__Exercise__
Copy out every line of text from the records below, character for character, and leave out the pictures.

__Data for this task__
*****
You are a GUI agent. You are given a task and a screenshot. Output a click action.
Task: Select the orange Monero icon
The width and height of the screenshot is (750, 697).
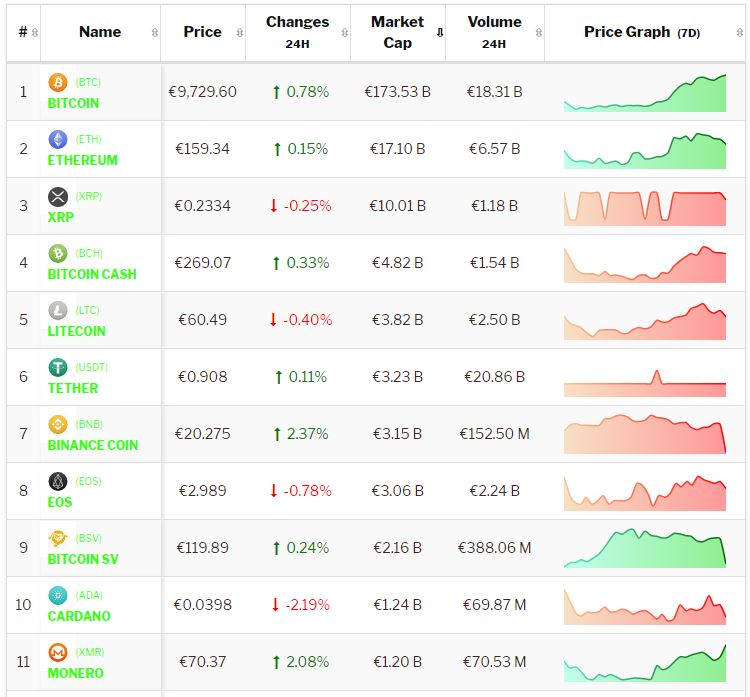point(58,652)
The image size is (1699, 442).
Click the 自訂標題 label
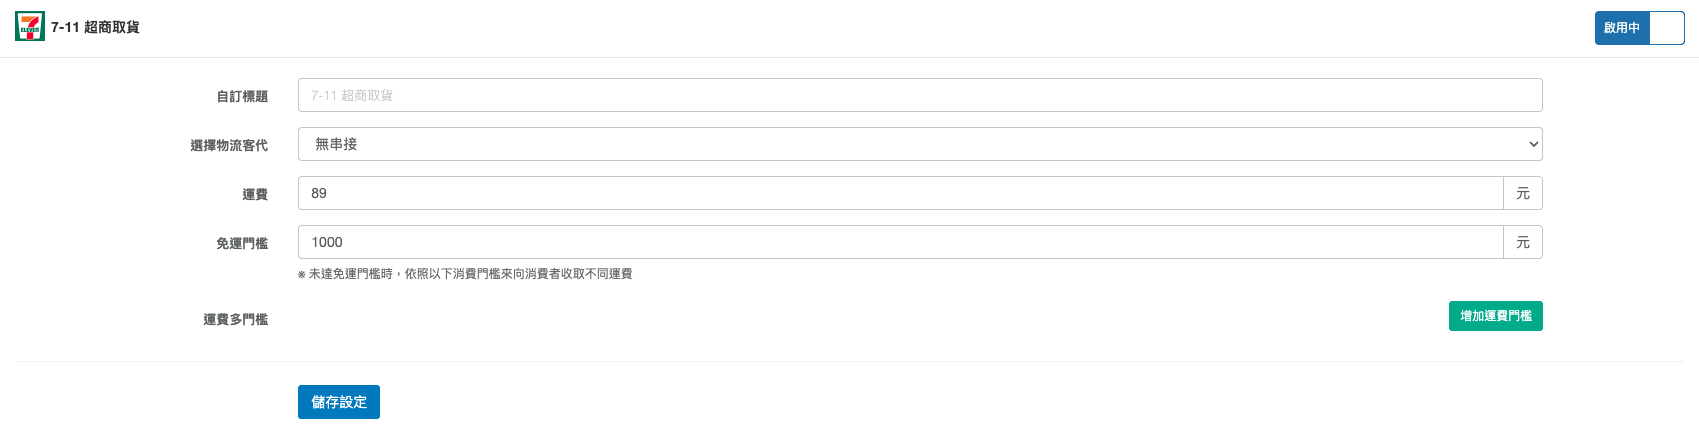(242, 96)
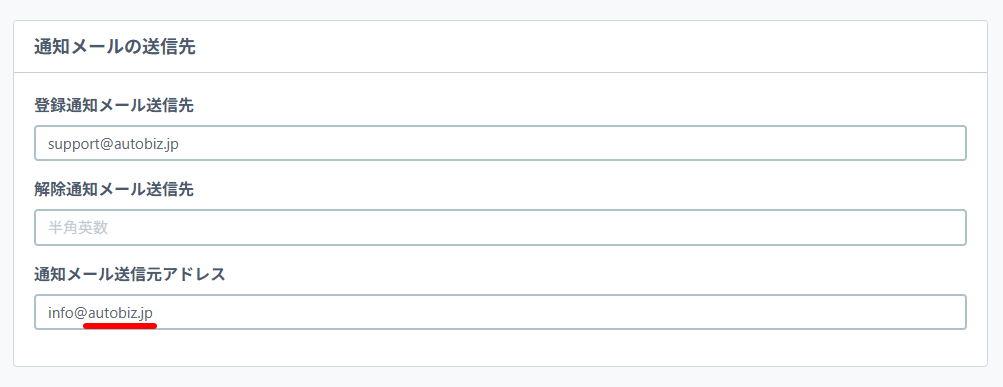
*****
__Result below__
You are a GUI agent. You are given a task and a screenshot. Output a click action.
Task: Select the orange Monero icon
The width and height of the screenshot is (750, 697).
point(58,652)
The image size is (1699, 442).
Click the 自訂標題 label
(242, 96)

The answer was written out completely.